* The task
All entries are to be copied exactly, with pictures removed.

[[ Records for the task, beginning ]]

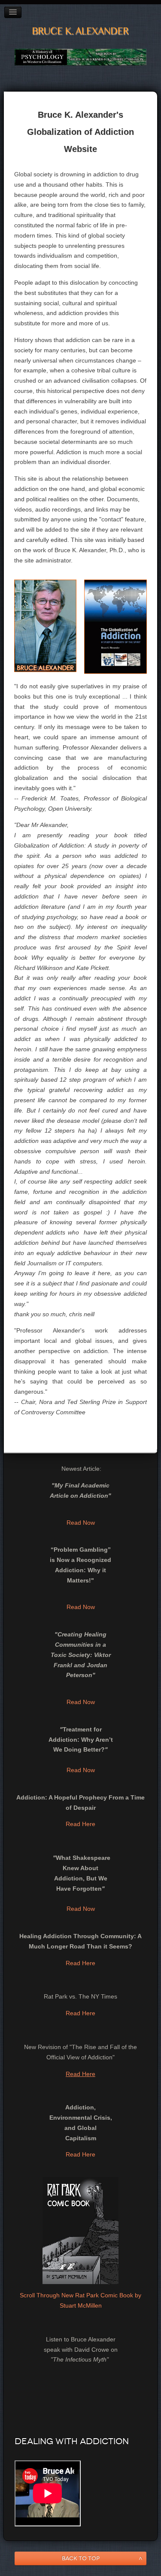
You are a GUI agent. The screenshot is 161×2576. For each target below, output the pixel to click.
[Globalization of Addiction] (115, 626)
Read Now (81, 1522)
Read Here (80, 1823)
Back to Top (81, 2558)
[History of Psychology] (80, 56)
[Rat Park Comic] (80, 2230)
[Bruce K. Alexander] (45, 625)
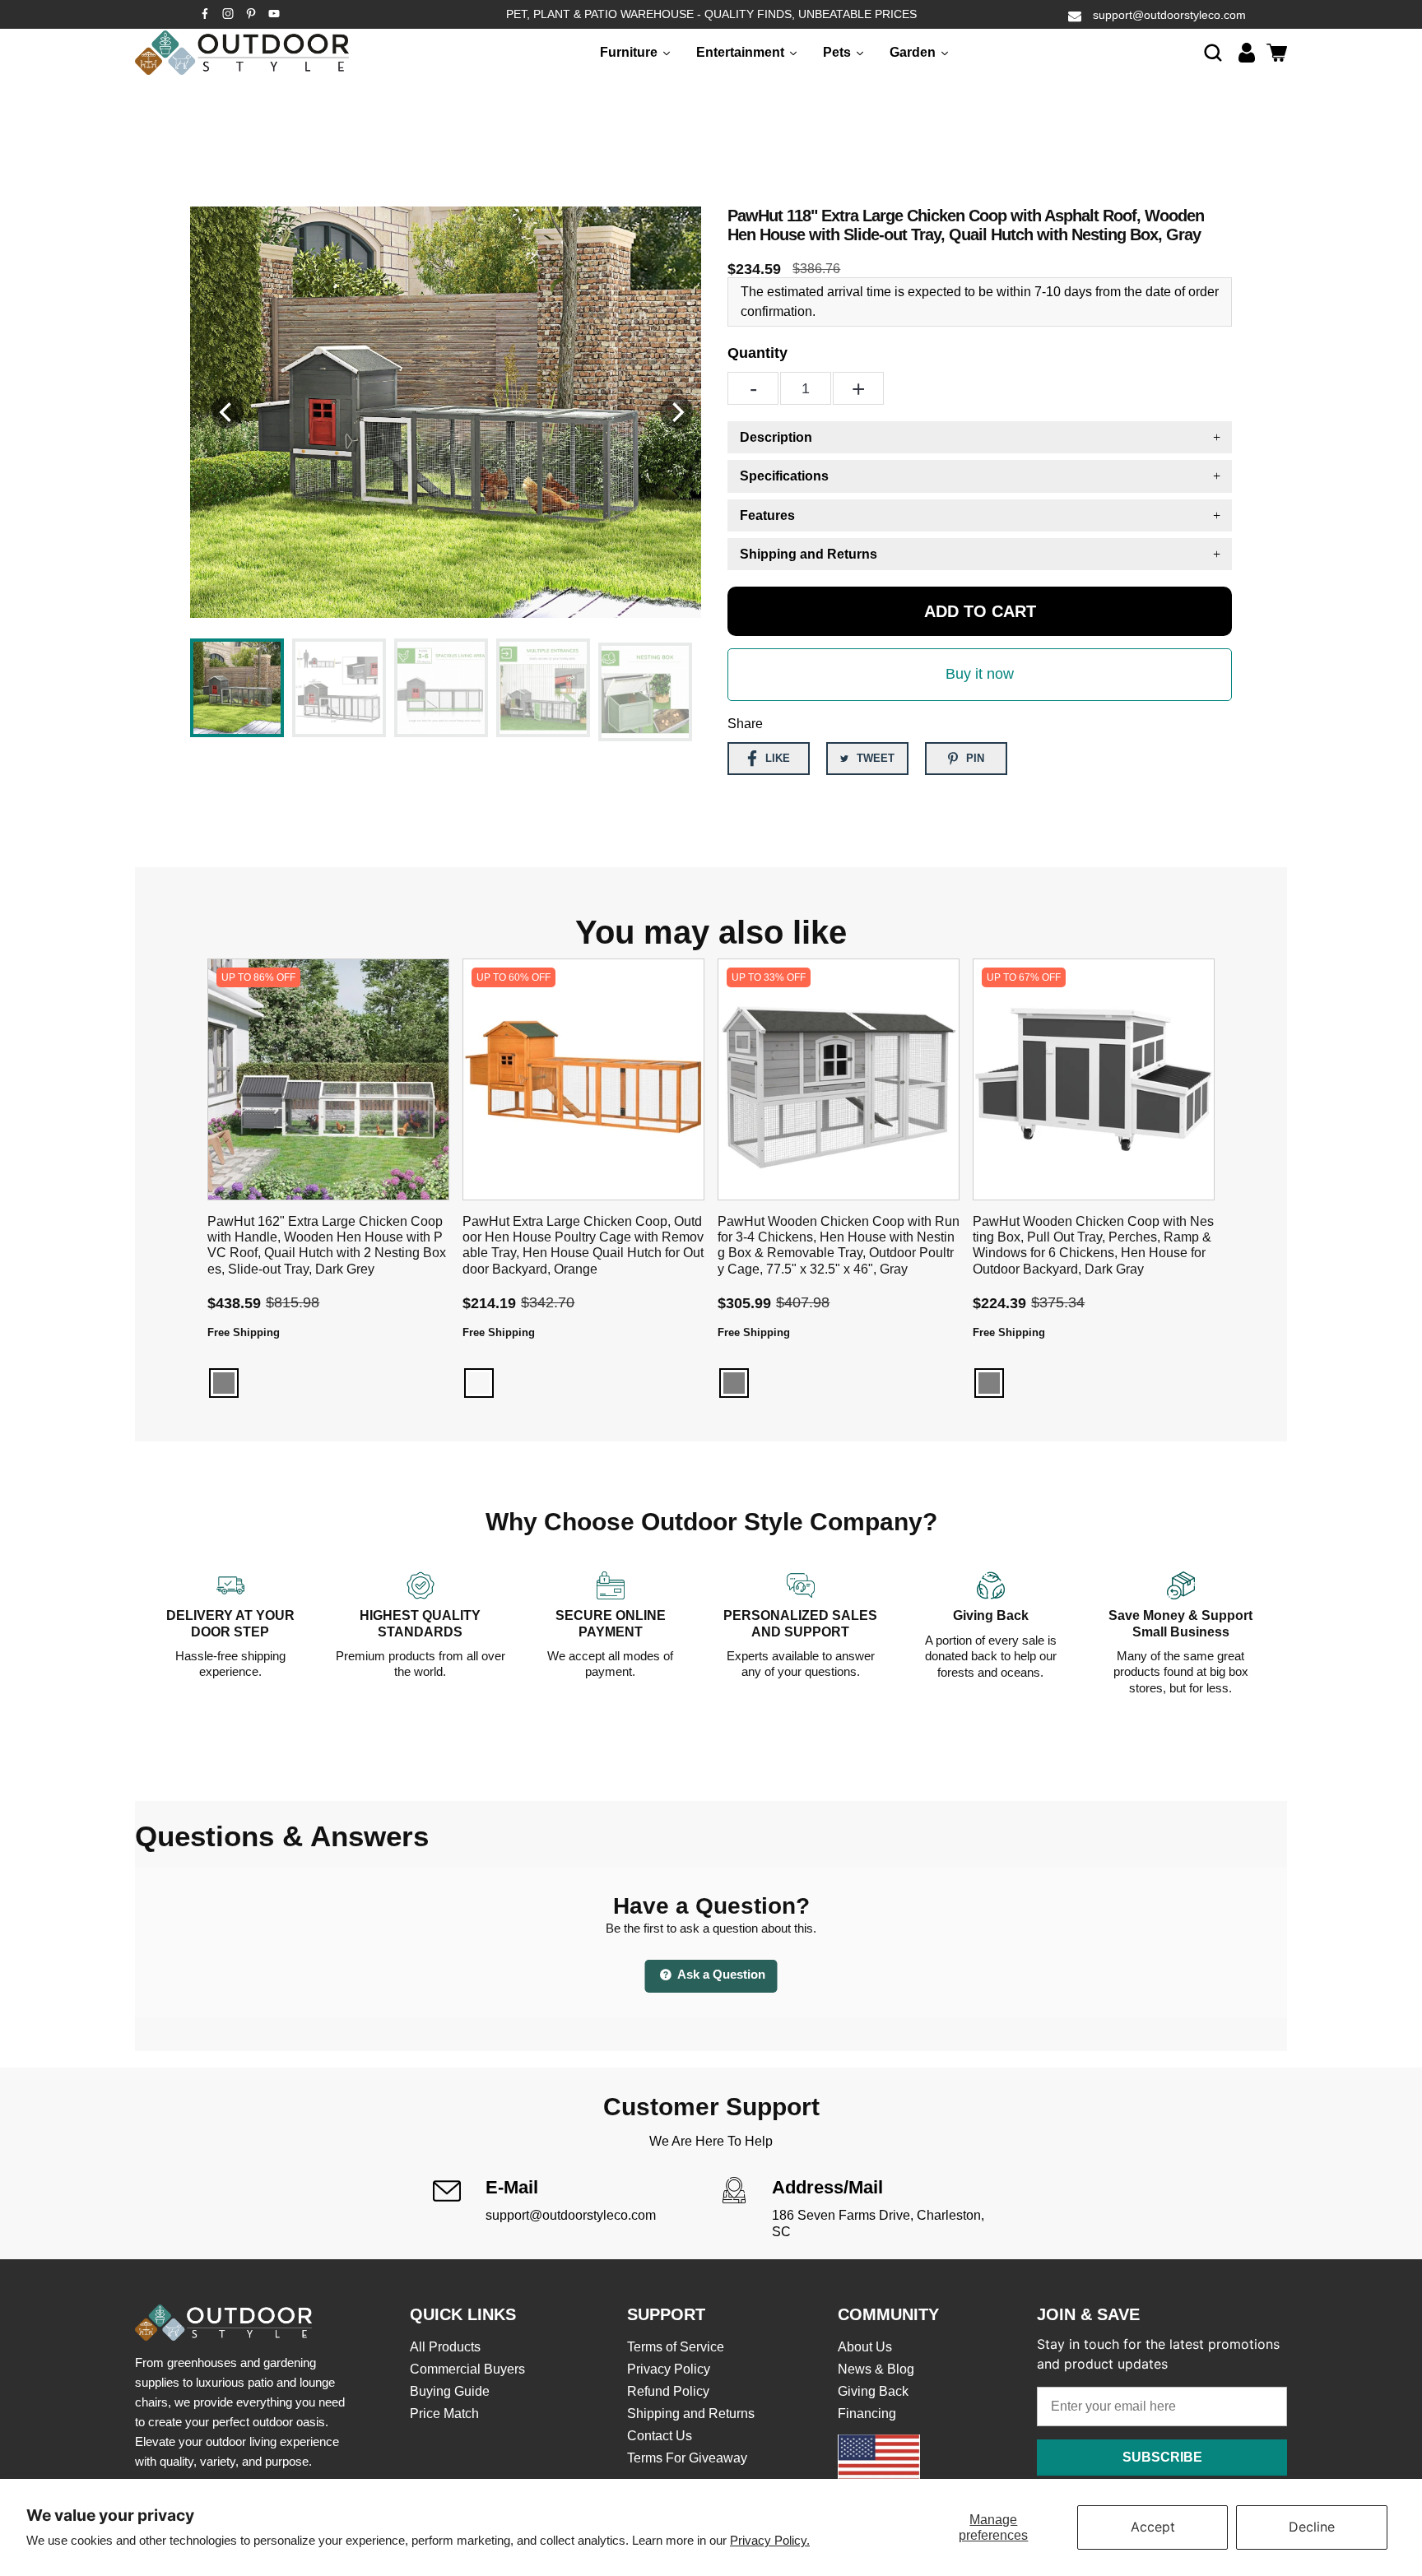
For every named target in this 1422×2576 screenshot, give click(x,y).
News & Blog (876, 2369)
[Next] (676, 412)
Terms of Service (675, 2347)
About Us (865, 2347)
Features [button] (767, 515)
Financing (867, 2414)
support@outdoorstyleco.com (1169, 14)
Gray (734, 1383)
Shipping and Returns (691, 2414)
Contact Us (659, 2436)
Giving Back (873, 2391)
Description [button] (776, 437)
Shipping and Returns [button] (808, 554)
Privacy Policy (668, 2369)
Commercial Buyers (467, 2369)
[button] (1213, 52)
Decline (1312, 2526)
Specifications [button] (784, 476)
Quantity (757, 353)
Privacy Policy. (770, 2540)
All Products (445, 2347)
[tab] (979, 437)
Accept (1153, 2526)
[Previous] (227, 412)
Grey (224, 1383)
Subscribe (1162, 2457)
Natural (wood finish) (479, 1383)
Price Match (444, 2414)
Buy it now (980, 674)
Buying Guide (450, 2391)
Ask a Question (720, 1974)
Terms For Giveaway (687, 2458)
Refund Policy (668, 2391)
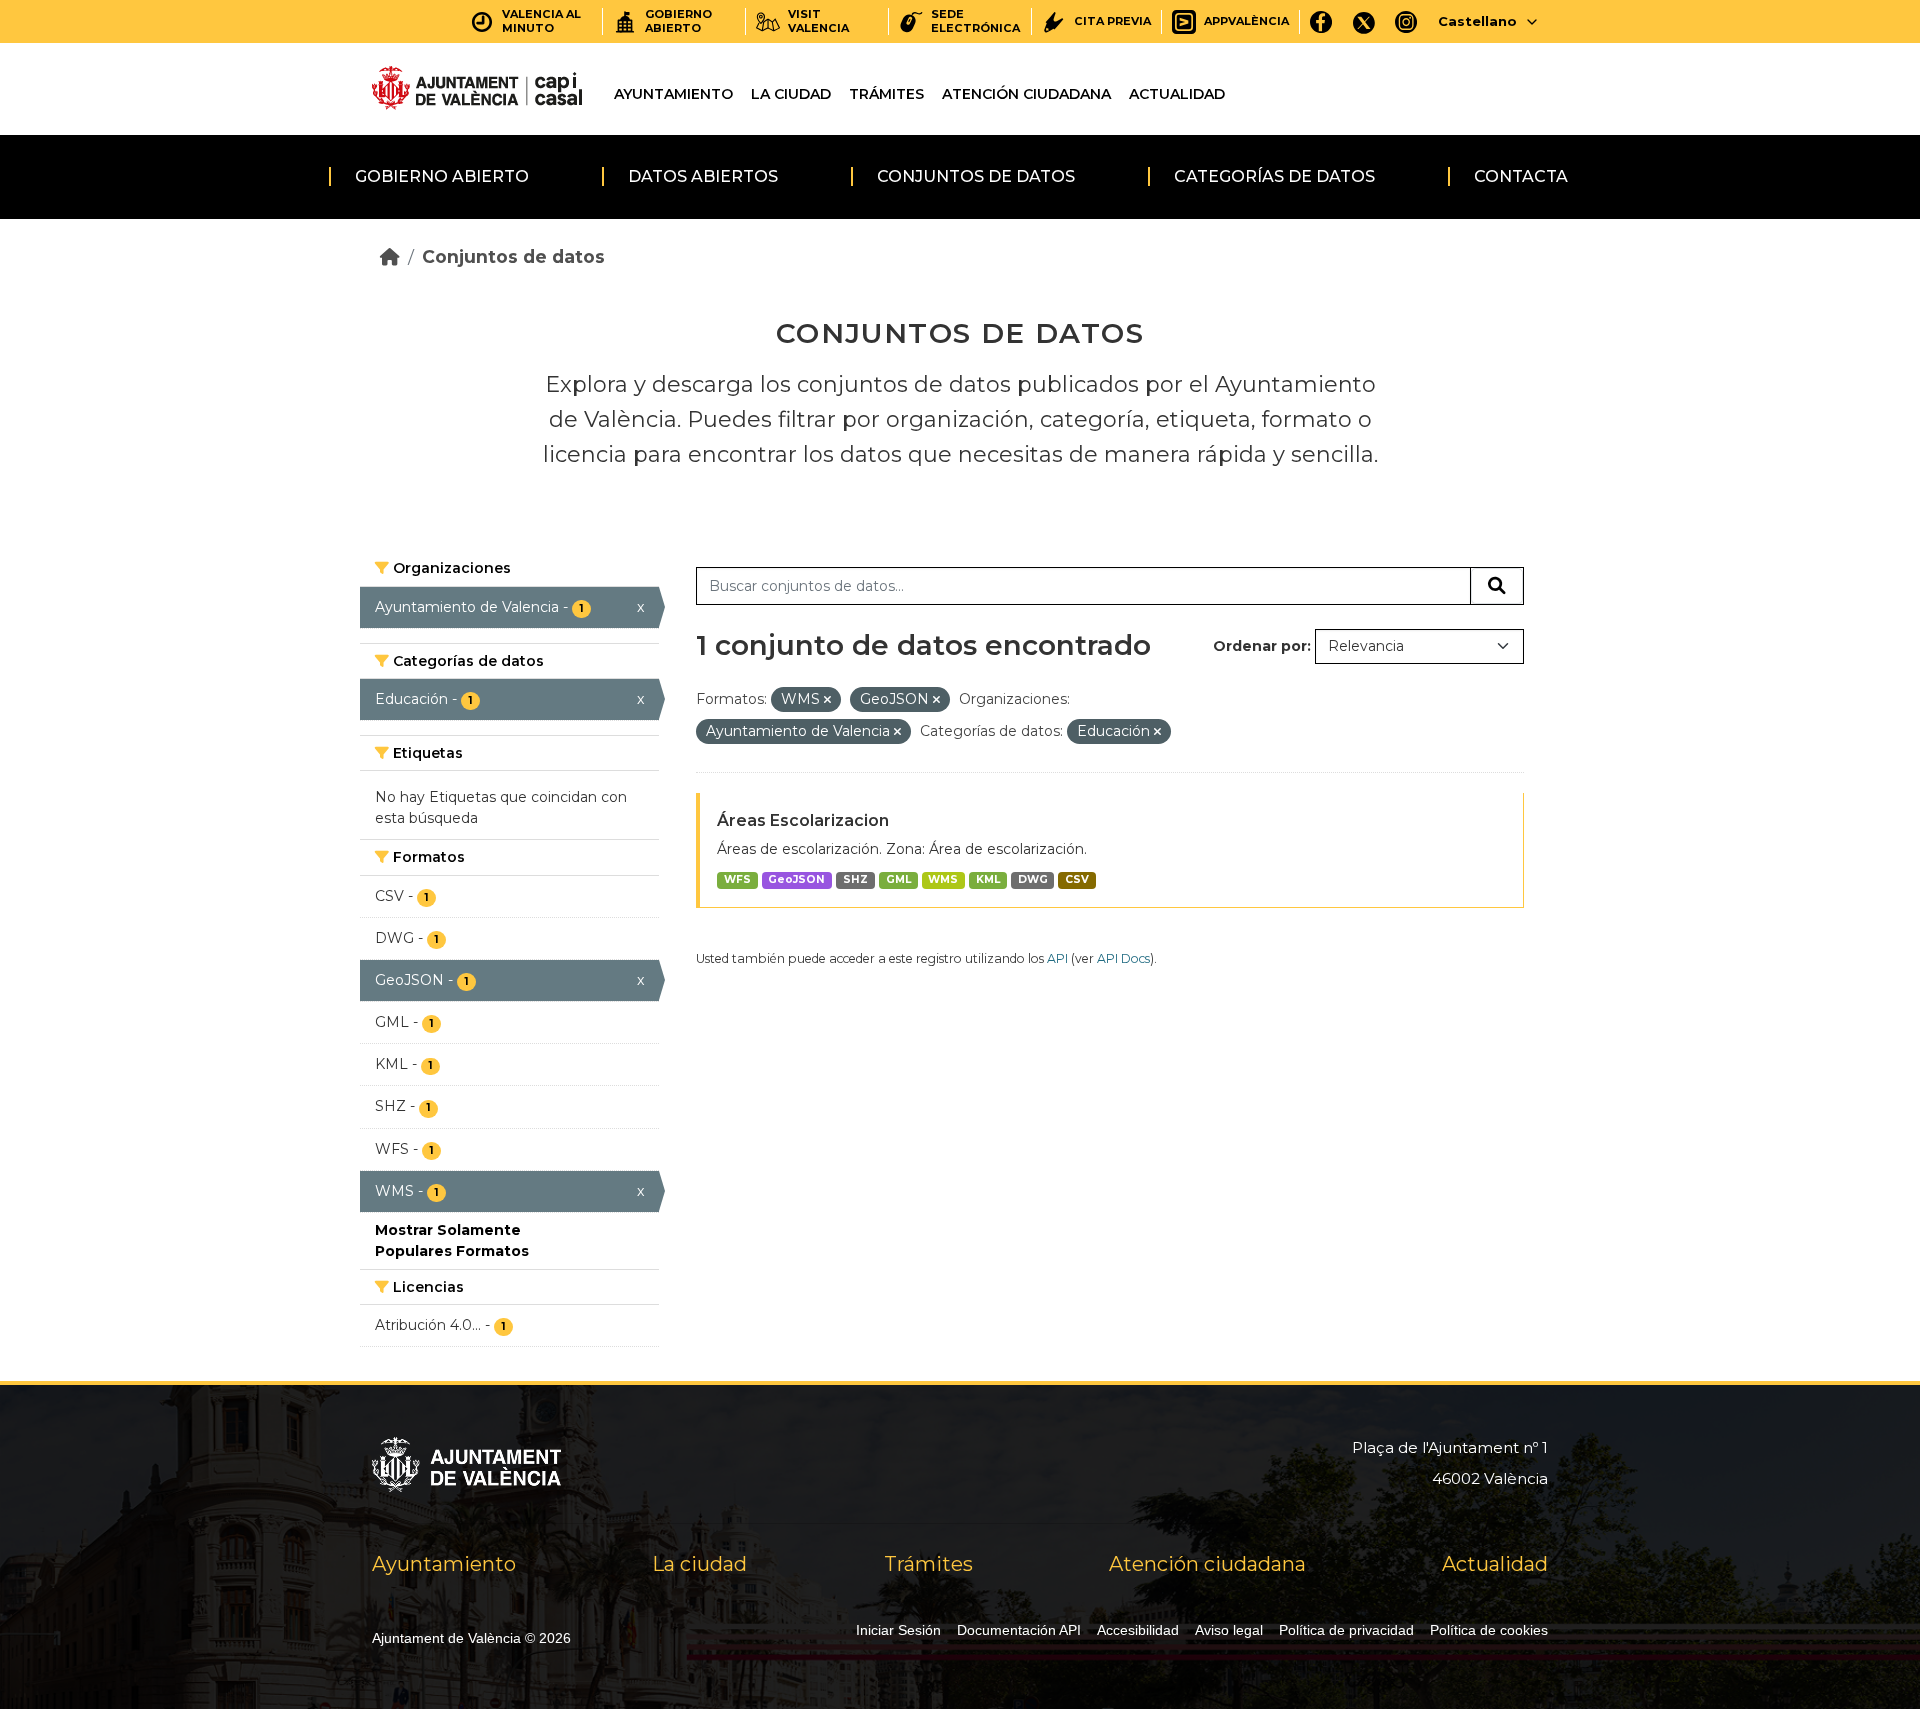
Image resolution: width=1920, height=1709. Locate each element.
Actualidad (1177, 94)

[[ Records for the task, end ]]

* Final answer
You are a GUI agent. The screenshot is 161×2576. For each target below, output the pixel to click.
[Globalization of Addiction] (115, 626)
Read Now (81, 1522)
Read Here (80, 1823)
Back to Top (81, 2558)
[History of Psychology] (80, 56)
[Rat Park Comic] (80, 2230)
[Bruce K. Alexander] (45, 625)
For every named target in this 1422×2576 screenshot, give click(x,y).
News & Blog (876, 2369)
[Next] (676, 412)
Terms of Service (675, 2347)
About Us (865, 2347)
Features [button] (767, 515)
Financing (867, 2414)
support@outdoorstyleco.com (1169, 14)
Gray (734, 1383)
Shipping and Returns (691, 2414)
Contact Us (659, 2436)
Giving Back (873, 2391)
Description [button] (776, 437)
Shipping and Returns [button] (808, 554)
Privacy Policy (668, 2369)
Commercial Buyers (467, 2369)
[button] (1213, 52)
Decline (1312, 2526)
Specifications [button] (784, 476)
Quantity (757, 353)
Privacy Policy. (770, 2540)
All Products (445, 2347)
[tab] (979, 437)
Accept (1153, 2526)
[Previous] (227, 412)
Grey (224, 1383)
Subscribe (1162, 2457)
Natural (wood finish) (479, 1383)
Price Match (444, 2414)
Buy it now (980, 674)
Buying Guide (450, 2391)
Ask a Question (720, 1974)
Terms For Giveaway (687, 2458)
Refund Policy (668, 2391)
Image resolution: width=1920, height=1709. Locate each element.
Actualidad (1177, 94)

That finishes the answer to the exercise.